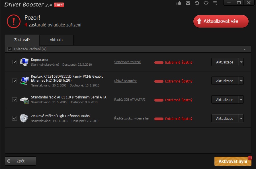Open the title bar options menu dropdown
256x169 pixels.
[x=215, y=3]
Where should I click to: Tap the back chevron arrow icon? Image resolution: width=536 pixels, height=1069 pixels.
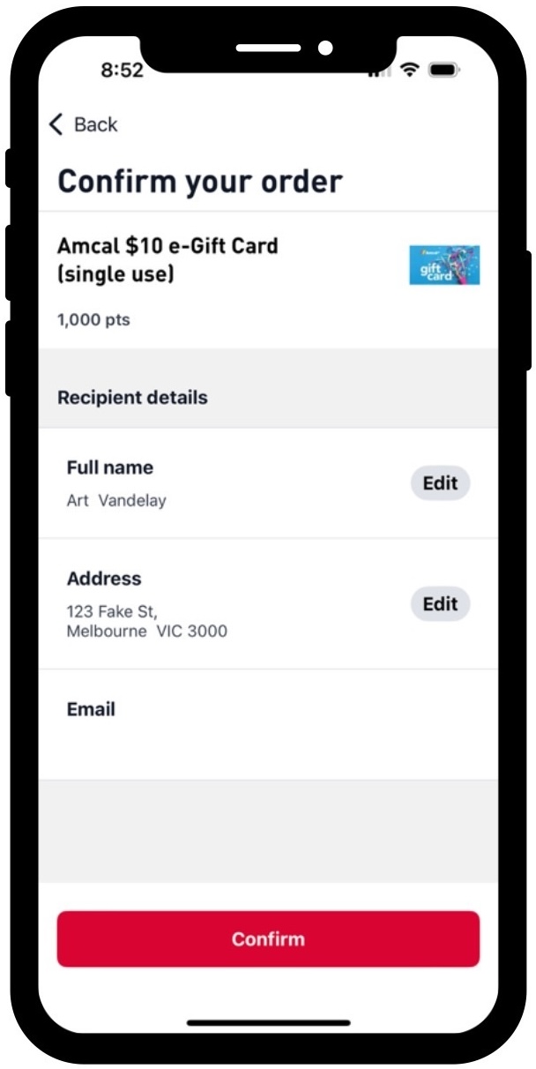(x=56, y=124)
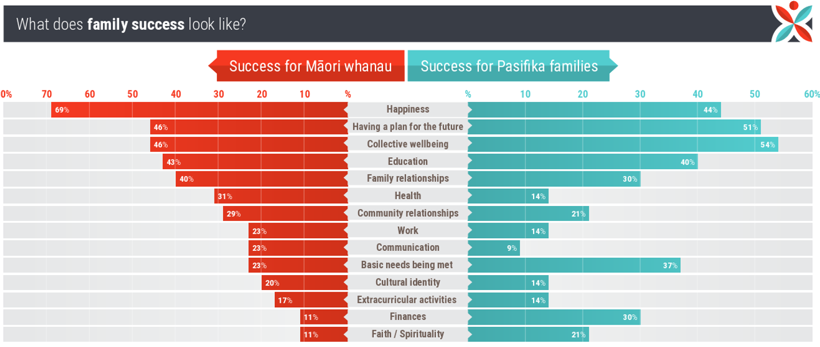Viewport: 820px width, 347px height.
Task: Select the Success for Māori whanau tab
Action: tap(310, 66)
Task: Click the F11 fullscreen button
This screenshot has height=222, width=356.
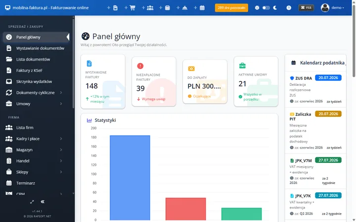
- - - -
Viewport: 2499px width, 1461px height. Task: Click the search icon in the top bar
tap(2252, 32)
- - - -
**Exercise task**
Put the lines of the listing from the line with "Where should I" to the line with "This screenshot has height=222, width=356.", both included, into a numbered list. Skip blank lines and leave the pictures out.

**Answer for this exercise**
1. Where should I click to: Tap the back chevron arrow icon? Image resolution: width=536 pixels, height=1069 pixels.
2. (x=56, y=124)
3. Viewport: 820px width, 347px height.
4. Task: Select the Success for Māori whanau tab
5. Action: tap(310, 66)
6. Task: Click the F11 fullscreen button
7. This screenshot has height=222, width=356.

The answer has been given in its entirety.